Sphingosine 1-phosphate attenuates H2O2-induced apoptosis in endothelial cells

Reactive oxygen species including H2O2 lead vascular endothelial cells (EC) to undergo apoptosis. Sphingosine 1-phosphate (S1P) is a platelet-derived sphingolipid mediator that elicits various EC responses. We aimed to explore whether and how S1P modulates EC apoptosis induced by H2O2. Treatment of cultured bovine aortic EC (BAEC) with H2O2 (750 μM for 6 h) led to DNA fragmentation (ELISA), DNA nick formation (TUNEL staining), and cleavage of caspase-3, key features of EC apoptosis.
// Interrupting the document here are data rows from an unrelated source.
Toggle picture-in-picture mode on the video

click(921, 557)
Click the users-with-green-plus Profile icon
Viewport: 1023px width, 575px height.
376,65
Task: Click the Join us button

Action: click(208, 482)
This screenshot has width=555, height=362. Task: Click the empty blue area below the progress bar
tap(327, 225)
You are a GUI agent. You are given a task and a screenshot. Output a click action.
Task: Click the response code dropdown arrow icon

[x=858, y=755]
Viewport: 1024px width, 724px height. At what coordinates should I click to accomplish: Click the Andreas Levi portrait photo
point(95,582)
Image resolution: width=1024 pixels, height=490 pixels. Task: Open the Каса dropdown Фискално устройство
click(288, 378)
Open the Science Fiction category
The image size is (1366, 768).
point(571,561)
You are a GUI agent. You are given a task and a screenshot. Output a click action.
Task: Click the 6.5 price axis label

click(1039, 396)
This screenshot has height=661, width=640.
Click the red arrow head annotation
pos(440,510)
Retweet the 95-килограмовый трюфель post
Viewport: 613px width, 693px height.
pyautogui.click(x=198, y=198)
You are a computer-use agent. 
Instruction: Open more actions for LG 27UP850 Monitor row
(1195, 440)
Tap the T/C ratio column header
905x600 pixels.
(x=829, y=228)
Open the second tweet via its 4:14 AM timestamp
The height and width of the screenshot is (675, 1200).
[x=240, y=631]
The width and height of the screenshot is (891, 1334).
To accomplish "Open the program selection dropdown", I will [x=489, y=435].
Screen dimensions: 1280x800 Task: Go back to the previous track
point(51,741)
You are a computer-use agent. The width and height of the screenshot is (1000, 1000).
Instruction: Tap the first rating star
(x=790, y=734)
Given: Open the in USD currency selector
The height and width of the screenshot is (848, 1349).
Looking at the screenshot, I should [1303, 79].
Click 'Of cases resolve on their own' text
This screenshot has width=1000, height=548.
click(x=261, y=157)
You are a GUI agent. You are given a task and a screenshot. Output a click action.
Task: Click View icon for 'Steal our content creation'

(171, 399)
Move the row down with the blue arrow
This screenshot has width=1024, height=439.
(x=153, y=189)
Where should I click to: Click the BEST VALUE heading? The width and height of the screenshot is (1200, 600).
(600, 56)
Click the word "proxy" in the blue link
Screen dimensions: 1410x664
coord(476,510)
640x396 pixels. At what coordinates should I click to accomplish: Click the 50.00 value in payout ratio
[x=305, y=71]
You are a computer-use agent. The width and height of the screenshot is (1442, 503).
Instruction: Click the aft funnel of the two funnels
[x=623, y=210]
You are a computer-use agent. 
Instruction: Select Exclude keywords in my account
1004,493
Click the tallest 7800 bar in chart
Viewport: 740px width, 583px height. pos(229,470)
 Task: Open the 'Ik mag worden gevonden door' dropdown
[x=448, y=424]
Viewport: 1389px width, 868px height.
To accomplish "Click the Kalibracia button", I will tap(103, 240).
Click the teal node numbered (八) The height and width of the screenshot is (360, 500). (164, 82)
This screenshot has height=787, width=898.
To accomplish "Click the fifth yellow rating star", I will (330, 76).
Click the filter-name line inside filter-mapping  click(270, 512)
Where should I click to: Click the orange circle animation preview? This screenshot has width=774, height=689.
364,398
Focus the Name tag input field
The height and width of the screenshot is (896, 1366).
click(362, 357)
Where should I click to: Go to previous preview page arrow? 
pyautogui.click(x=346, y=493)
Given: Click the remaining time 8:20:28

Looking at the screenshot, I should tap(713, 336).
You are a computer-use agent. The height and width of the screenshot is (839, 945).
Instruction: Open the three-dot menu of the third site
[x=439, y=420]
These responses elicited by H2O2 were alike markedly attenuated by pretreatment with S1P (1 μM, 30 min). H2O2 induced robust phosphorylation of both p38 and JNK MAP kinases. However, pretreatment with S1P decreased phosphorylation of only p38 MAP kinase, but not that of JNK; conversely, an inhibitor of p38 MAP kinase, but not that of JNK, attenuated H2O2-induced caspase-3 activation. Thus S1P attenuates H2O2-induced apoptosis of cultured BAEC, involving p38 MAP kinase.